Alone in the house, it is loud
with churning and splashing.
The radio plays a melody
to the percussion of waters,
and I smile at my domestic powers.
Then, plunging my hand into the sink,
the heat attacks my hand, a swarm of bees
from which I quickly withdraw.
And I wonder how, among the scalding suds,
to find the dish or fork
before my hand is cooked into tandoori fingers.
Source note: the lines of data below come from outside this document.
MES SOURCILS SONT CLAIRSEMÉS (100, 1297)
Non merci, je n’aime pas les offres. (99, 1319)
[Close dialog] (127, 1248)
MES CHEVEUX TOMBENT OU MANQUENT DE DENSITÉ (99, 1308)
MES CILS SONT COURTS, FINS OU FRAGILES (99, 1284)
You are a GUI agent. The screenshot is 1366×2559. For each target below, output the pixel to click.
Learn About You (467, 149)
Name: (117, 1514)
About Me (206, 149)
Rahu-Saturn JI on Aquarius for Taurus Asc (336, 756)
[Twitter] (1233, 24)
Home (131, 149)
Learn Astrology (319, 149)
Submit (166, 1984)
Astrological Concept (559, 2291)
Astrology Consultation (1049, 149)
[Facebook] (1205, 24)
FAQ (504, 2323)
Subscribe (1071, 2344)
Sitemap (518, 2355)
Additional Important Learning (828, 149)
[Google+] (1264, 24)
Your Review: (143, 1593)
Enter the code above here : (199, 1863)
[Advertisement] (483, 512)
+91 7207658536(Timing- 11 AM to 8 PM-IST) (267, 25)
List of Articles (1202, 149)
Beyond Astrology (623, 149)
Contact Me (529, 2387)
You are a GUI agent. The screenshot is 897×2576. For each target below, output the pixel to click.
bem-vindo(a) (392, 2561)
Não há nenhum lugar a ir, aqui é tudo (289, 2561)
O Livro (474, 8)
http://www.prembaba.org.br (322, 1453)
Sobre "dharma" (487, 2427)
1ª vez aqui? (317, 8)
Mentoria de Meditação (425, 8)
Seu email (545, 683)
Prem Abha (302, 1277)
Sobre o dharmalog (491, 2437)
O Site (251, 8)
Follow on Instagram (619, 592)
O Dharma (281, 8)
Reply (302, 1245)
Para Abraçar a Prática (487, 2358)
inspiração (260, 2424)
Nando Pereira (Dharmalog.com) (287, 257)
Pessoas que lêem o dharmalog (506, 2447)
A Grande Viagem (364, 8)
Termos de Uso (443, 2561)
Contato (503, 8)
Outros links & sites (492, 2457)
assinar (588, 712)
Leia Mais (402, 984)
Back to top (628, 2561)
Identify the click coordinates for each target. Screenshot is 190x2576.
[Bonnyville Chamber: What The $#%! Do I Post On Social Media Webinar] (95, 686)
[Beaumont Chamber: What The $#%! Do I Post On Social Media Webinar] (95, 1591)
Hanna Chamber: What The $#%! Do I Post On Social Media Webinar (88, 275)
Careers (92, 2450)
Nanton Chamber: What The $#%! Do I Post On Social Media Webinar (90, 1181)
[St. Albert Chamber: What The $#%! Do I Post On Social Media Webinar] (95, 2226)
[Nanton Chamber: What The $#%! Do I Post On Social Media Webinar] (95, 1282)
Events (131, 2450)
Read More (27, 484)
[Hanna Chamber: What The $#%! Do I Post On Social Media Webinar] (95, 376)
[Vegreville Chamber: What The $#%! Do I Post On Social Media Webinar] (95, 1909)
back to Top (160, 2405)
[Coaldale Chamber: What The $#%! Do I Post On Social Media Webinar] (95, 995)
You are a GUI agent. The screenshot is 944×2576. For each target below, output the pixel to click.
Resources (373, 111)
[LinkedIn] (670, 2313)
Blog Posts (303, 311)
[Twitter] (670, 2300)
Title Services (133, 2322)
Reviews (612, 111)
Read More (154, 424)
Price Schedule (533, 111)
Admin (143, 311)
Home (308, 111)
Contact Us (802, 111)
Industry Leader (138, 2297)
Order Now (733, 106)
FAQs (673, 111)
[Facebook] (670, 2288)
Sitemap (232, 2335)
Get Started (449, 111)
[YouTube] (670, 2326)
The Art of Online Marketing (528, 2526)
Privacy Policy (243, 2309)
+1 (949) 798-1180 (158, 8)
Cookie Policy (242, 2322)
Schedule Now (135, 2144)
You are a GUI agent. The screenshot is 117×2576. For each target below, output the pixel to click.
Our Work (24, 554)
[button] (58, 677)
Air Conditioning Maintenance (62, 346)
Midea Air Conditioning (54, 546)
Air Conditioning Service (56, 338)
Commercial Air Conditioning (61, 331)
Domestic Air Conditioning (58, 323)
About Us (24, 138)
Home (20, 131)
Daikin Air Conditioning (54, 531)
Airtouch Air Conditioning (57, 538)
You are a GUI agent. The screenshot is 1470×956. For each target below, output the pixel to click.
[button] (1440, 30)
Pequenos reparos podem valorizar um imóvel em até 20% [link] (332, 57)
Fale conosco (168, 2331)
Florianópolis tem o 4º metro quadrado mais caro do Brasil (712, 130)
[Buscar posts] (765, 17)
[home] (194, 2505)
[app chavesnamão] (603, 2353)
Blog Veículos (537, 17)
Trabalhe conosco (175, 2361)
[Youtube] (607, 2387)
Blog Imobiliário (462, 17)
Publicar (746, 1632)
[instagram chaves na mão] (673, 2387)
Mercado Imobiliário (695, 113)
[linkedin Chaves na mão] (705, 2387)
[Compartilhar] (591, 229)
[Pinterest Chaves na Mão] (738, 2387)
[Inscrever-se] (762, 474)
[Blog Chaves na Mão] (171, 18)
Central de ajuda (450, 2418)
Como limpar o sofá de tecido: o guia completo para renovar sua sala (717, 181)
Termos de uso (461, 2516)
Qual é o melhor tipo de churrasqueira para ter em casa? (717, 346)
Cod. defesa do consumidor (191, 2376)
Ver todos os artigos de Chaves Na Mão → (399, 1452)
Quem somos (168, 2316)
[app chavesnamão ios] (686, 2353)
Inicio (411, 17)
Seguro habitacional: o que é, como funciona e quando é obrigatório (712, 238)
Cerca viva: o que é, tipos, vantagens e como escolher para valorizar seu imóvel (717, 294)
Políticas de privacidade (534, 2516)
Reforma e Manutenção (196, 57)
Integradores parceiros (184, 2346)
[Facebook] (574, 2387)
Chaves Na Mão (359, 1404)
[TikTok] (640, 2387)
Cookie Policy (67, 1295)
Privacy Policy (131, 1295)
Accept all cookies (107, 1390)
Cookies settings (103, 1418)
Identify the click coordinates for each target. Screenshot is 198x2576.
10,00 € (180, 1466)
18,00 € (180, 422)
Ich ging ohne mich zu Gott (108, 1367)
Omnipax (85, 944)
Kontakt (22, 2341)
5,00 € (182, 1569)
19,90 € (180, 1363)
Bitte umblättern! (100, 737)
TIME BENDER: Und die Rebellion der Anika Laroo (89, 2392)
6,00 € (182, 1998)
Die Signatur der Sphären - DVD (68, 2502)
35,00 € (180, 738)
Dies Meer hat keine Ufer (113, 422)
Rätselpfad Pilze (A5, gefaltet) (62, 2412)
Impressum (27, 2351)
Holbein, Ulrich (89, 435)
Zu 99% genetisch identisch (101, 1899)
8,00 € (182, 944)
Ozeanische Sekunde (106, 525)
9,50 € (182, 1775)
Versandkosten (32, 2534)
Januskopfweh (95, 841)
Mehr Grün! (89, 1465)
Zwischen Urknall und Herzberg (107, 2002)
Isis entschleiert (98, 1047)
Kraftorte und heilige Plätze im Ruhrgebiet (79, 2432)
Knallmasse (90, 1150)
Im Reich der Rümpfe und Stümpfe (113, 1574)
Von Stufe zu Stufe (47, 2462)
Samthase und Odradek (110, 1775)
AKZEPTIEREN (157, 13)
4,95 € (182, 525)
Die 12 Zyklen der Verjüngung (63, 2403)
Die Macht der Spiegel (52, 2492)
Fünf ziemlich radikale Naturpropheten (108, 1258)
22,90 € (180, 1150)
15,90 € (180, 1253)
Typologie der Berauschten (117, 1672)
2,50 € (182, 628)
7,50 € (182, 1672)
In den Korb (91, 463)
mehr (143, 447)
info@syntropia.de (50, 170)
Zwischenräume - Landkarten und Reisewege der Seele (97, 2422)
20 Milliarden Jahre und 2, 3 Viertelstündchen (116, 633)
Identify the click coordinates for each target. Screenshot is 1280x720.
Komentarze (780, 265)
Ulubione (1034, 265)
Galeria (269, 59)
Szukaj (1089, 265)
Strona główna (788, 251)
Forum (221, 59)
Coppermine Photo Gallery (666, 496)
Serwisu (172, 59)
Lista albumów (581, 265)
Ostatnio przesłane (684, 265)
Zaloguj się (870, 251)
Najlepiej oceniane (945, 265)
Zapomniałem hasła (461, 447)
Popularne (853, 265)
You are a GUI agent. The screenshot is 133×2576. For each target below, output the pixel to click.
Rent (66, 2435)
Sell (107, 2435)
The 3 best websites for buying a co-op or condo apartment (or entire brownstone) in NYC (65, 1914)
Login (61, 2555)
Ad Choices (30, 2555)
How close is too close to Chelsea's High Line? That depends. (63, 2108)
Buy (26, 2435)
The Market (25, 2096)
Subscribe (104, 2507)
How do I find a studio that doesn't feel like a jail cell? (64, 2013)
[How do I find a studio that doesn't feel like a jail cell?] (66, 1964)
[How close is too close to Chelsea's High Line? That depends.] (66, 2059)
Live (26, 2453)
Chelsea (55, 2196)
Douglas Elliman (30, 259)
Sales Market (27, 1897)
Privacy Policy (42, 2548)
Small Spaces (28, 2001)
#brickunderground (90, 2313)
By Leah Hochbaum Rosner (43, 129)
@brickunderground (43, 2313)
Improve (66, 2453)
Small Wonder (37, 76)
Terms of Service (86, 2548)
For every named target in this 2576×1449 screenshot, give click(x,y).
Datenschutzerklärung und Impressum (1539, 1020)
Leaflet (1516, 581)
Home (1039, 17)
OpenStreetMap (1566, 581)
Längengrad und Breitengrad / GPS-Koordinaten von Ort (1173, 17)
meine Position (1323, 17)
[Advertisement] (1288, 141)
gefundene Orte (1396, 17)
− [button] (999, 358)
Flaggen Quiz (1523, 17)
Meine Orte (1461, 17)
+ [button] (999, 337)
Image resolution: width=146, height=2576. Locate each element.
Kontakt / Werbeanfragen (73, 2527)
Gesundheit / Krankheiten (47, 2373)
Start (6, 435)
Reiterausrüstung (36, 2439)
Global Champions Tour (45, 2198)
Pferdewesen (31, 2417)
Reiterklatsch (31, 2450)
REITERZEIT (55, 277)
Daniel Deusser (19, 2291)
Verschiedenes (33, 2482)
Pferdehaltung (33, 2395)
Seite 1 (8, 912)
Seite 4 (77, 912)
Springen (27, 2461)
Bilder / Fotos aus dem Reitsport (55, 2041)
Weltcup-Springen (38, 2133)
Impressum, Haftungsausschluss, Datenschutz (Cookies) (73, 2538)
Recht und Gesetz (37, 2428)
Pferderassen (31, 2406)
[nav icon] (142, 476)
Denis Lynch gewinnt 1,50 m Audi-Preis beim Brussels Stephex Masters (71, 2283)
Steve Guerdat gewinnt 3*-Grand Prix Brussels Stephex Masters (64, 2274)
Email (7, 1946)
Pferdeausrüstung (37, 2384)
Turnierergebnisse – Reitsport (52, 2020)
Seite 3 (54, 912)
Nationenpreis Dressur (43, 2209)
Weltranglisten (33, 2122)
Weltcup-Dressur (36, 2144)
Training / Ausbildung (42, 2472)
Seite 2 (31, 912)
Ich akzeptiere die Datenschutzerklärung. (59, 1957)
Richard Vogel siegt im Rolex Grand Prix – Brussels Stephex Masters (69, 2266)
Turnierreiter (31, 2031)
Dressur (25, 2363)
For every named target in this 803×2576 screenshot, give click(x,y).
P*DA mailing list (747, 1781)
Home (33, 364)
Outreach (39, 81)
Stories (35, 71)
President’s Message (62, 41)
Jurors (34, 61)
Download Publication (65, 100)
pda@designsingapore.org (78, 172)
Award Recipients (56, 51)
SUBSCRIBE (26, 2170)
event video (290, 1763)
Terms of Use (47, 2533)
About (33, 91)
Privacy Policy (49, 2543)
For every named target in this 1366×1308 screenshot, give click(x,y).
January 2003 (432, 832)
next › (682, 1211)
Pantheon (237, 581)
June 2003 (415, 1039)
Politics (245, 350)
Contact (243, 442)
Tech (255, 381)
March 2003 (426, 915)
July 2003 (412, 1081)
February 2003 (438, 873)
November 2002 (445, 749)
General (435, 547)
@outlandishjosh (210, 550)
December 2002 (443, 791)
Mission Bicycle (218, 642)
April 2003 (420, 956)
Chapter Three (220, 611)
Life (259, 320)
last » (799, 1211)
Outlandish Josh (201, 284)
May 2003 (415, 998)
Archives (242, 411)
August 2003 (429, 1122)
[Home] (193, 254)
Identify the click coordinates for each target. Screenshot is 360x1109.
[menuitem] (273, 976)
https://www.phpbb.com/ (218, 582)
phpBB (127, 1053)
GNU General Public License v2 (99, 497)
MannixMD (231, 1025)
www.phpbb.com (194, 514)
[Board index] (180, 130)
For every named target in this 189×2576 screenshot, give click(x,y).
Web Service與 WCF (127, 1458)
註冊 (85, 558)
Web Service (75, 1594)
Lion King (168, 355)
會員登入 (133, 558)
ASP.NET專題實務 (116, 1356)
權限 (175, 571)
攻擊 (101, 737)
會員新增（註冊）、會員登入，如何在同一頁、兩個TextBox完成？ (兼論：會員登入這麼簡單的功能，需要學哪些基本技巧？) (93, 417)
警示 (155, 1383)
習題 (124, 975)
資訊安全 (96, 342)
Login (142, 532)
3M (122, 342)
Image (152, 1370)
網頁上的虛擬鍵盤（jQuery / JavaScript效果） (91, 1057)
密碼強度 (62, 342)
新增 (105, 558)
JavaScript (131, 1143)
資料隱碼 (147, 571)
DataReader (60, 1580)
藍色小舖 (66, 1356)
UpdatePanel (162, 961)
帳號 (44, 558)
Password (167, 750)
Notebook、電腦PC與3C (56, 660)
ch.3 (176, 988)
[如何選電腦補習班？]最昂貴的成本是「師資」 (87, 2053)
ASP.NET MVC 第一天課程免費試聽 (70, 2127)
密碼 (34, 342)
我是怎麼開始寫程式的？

Yes, the rubber gloves will insulate,
I think, but even then the heat
can find its way within.  Not before
I've plucked the spoon, the cup,
the dish, the bowl, and scrubbed their surfaces
and set them in the rack to dry.

The spin cycle has completed,
and I drag the denim, khaki,
fleece and terry from the drum.
They cling to it by weight, and I
I must wrestle them, my Laocoon,
but prevailing.
Now the dryer has them,
flaying their serpent skins
and whirling them back into clothes.

The dishes gleam in the stainless satin sink,
and I sweep the counter free of crumbs and papers
as I sweep out of the house to my paying job.
But nothing will feel so complete and right
as this small and transient victory.